To be done
**1.** In the forum post below about training a hierarchical agent, turn the paragraph beginning "I am training a hierarchical agent" into a short bulleted list that keeps its main facts.
**2.** According to the forum post below about training a hierarchical agent, what is the method of training the LOW_LEVEL_* policies using a previously trained HIGH_LEVEL policy called?
**3.** Continue the forum post below about training a hierarchical agent, starting right after its last line.

Extracted text
⟨
I am training a hierarchical agent with one HIGH_LEVEL
policy and multiple LOW_LEVEL_*
policies. Initially, I intend to train only HIGH_LEVEL
policy while executing low-level control based on a predefined logic. Later, I want to train LOW_LEVEL_*
policies using the previously trained HIGH_LEVEL
policy. This method is known as training in hindsight. It can be useful for training hierarchical agents for complex tasks. So my question is, is it possible to train only the HIGH_LEVEL
policy first and then train the LOW_LEVEL_*
policies by restoring the trained HIGH_LEVEL
policy? If yes, What is the correct way to train LOW_LEVEL_*
policies using the trained HIGH_LEVEL
policy?
Here is an example code that I tried to train the hierarchical policies in hindsight.
To train the HIGH_LEVEL
policy,
algo_hl = a2c.A2CConfig().
⟩
Records provided
⟨
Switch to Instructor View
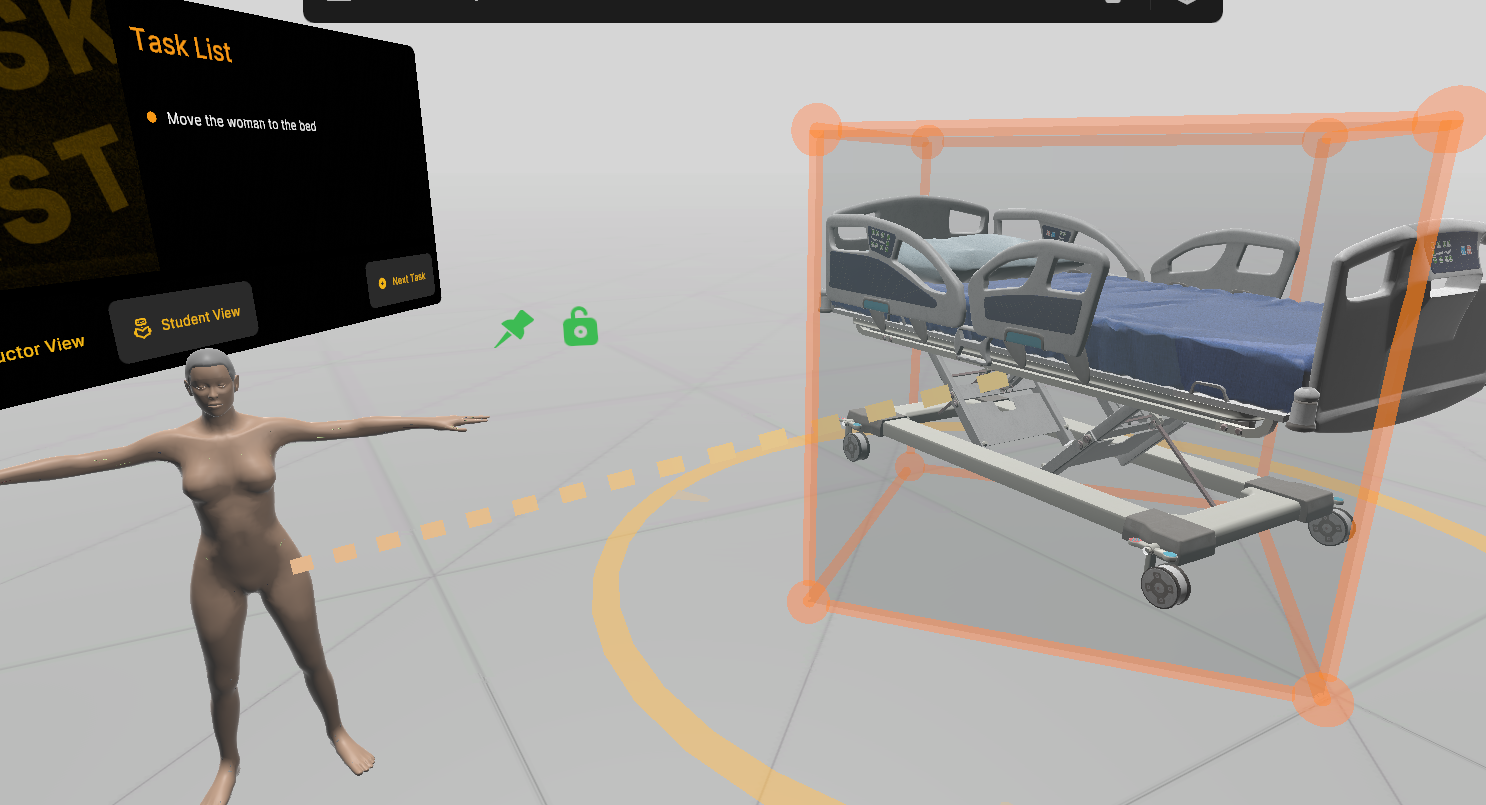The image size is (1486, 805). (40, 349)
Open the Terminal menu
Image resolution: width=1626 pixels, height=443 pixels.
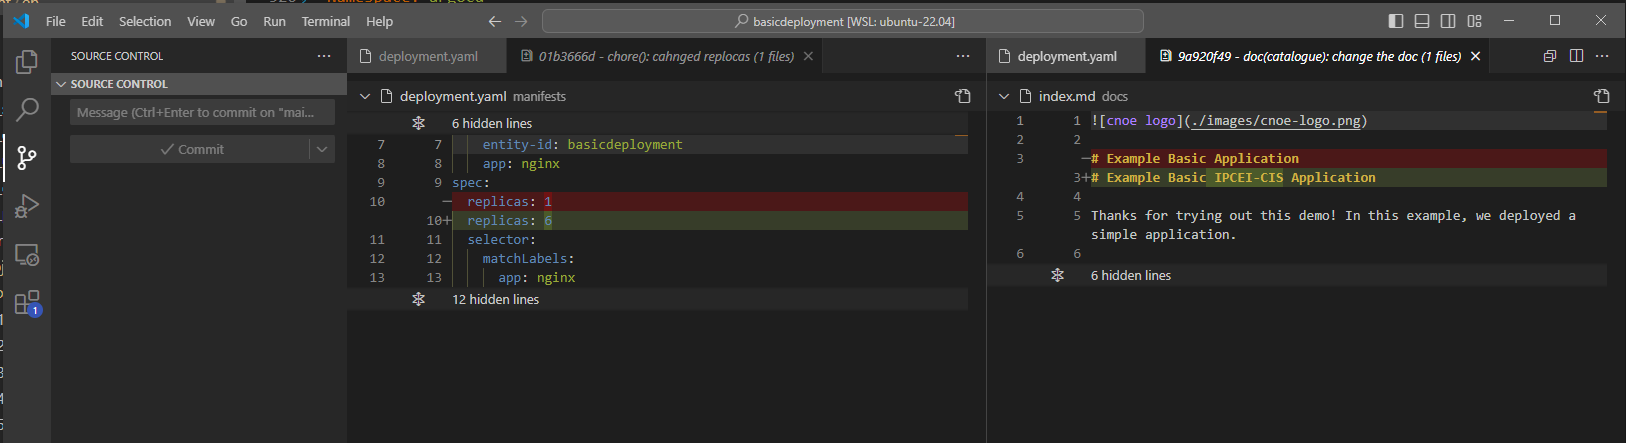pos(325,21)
⟩
⟨
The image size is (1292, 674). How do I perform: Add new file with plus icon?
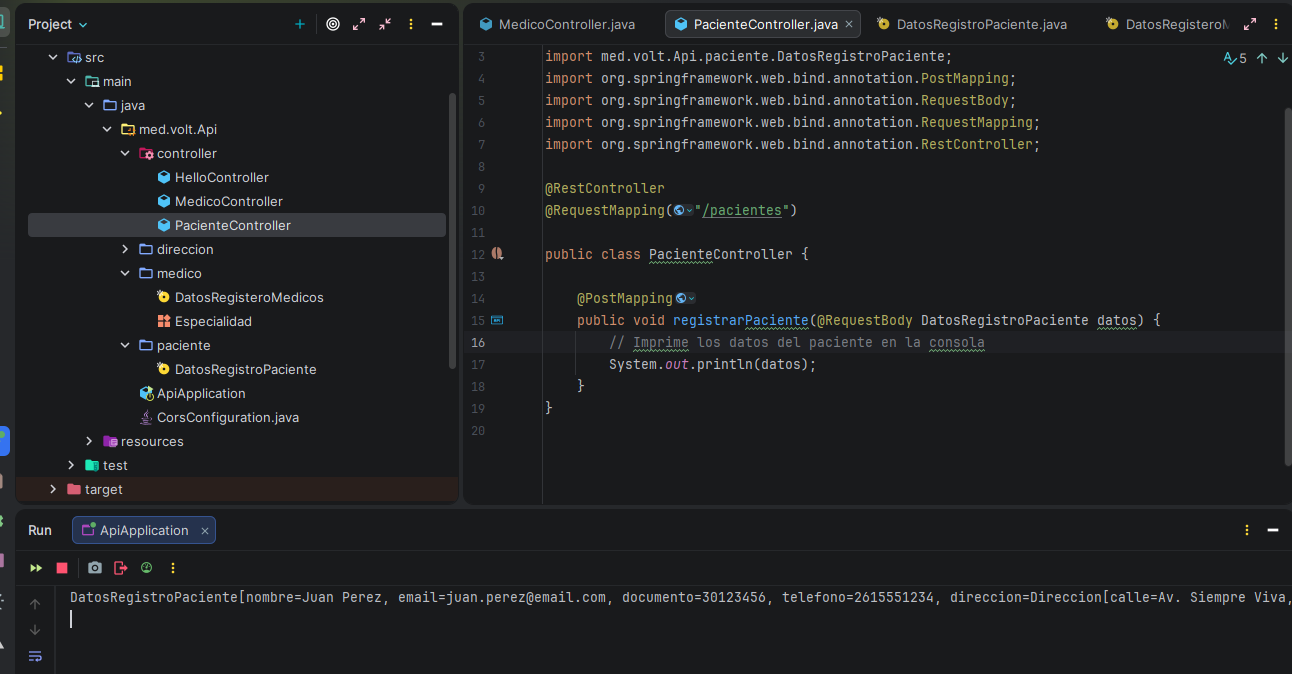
⟩
Results in order
**1.**
- The agent has one HIGH_LEVEL policy and several LOW_LEVEL_* policies.
- First, only the HIGH_LEVEL policy is trained, and low-level control follows predefined logic.
- Later, the LOW_LEVEL_* policies are trained using the already trained HIGH_LEVEL policy. This approach is called training in hindsight and can help with complex tasks.
- The question: can the HIGH_LEVEL policy be trained first and the LOW_LEVEL_* policies then trained by restoring it? If so, what is the correct way to do it?

**2.** Training in hindsight.

**3.**
.... # other configurations
.multi_agent(
policies=[HIGH_LEVEL, LOW_LEVEL-A0, LOW_LEVEL-A1, LOW_LEVEL-B0, LOW_LEVEL-B1, LOW_LEVEL-C0, LOW_LEVEL-C1],
policies_to_train=[HIGH_LEVEL],
policy_mapping_fn=get_mapping(),
)
algo_hl.train()
Next, to train LOW_LEVEL_*
policies,
algo_ll = Algorithm.from_checkpoint(
checkpoint=checkpoint,
policies_to_train=[LOW_LEVEL-A0, LOW_LEVEL-A1, LOW_LEVEL-B0, LOW_LEVEL-B1, LOW_LEVEL-C0, LOW_LEVEL-C1],
)
algo_ll.train()
The algo_ll.train()
is retraining the HIGH_LEVEL
policy itself!